Il en est ainsi de George Miles. Il en est également ainsi de « Dennis » qui, dans le livre, est tantôt l’auteur écrivant en son nom, tantôt une figure dont l’auteur parle, tantôt un autre avatar encore : un artiste, le père Noël, etc. De même, les situations sont reprises, déplacées, parfois inversées, glissant dans autre chose en fonction de différences plus ou moins grandes. Parcourant le livre de manière plurielle, il y a le révolver, le suicide, le cratère (soit celui du volcan qui parle, soit celui que provoque dans le crâne la balle qui le traverse, cratère qui lui aussi parle, soit celui qui résulte d’un coup de hache dans la tête), la rencontre, etc. J’ai fait un vœu est le livre de ces séries, un livre de doubles où règne la similitude (non l’identité), où s’affirment la mobilité des signifiants, la suspension du sens, la prolifération d’une écriture sans cesse reconduite du fait de l’absence d’un fondement fixe, identifiable, saisissable, pensable.
C’est parce que ce qui est à nommer n’a pas de nom que l’on ne peut que s’efforcer de le nommer encore et encore – le nom de George Miles, le nom de l’amour étant ici moins des noms qu’une absence de nom. Et ce sont ces noms absents qui résonnent à travers tout le livre comme, sans doute, à travers l’œuvre de Dennis Cooper destinée à « espérer approcher la ressemblance d’un personnage ».

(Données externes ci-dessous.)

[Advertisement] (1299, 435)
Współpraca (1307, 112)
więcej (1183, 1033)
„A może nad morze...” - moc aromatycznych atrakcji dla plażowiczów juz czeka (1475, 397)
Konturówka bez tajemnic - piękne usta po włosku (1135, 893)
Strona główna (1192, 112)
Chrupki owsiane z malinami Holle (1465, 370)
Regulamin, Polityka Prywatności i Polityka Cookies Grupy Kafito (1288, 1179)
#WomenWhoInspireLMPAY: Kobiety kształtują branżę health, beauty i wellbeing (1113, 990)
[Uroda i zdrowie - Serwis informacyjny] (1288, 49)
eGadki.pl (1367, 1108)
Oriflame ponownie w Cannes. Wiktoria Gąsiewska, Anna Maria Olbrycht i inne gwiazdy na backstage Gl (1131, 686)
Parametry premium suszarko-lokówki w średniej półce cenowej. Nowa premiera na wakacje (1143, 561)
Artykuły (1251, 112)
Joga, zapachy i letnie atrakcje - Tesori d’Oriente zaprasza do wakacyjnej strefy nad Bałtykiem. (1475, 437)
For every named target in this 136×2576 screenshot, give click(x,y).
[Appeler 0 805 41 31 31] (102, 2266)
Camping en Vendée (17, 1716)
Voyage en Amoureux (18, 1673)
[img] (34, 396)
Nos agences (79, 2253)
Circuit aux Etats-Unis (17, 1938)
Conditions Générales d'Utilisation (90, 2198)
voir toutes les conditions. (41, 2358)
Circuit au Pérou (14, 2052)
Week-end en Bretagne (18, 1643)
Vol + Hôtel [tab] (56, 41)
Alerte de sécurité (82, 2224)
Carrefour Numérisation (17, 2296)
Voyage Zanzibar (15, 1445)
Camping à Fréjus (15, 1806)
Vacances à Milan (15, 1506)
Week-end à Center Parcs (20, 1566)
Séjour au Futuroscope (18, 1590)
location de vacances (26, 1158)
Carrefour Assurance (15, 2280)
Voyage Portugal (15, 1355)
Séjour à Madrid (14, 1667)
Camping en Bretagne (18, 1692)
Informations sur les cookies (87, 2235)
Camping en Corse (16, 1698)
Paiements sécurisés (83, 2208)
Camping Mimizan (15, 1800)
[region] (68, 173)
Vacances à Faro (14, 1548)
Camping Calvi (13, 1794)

On pourrait aussi (peut-être d’une manière très paradoxale si on se rapporte à l’image commune de l’œuvre de Dennis Cooper) lire ce livre comme une réactualisation, par exemple, de La Nouvelle Héloïse de Rousseau et de la tradition romantique qui en découle. Certains des éléments principaux de ce roman pourraient se retrouver dans J’ai fait un vœu : la distance, le désir, l’amour – et d’abord le rôle central de l’imagination, du rapport entre imagination et désir. Chez Rousseau (comme plus tard, par exemple, chez Proust), le désir est inséparable de l’imagination : il suscite l’imagination, il est suscité par l’imagination, il se « réalise » par et dans l’imagination, une imagination distincte du réel, volontiers délirante. Les vœux dont il est question dans le récit de Dennis Cooper sont des actes de l’imagination par lesquels le « réel » insatisfaisant, trop normatif, inatteignable (« La réalité est si dirigiste, et jusque-là je n’ai jamais essayé de m’y tenir quand j’écris ») est repris, reconstruit, retravaillé selon diverses possibilités plus conformes au désir ou, mieux, qui permettent au désir d’exister, de continuer, de proliférer, le désir étant inséparable de ces agencements opérés par l’imaginaire (l’on retrouverait certainement quelque chose de Sade). J’ai fait un vœu est construit à partir de ce travail précis de l’imagination, poussé d’une façon plus radicale que chez Rousseau, qui convoquerait une lignée bizarre alliant Proust, Sade, Stendhal, Duras… : une littérature de l’amour, du désir, du délire, de l’imagination que l’on pourrait ranger sous l’étiquette évidemment trop commode de « romantisme ».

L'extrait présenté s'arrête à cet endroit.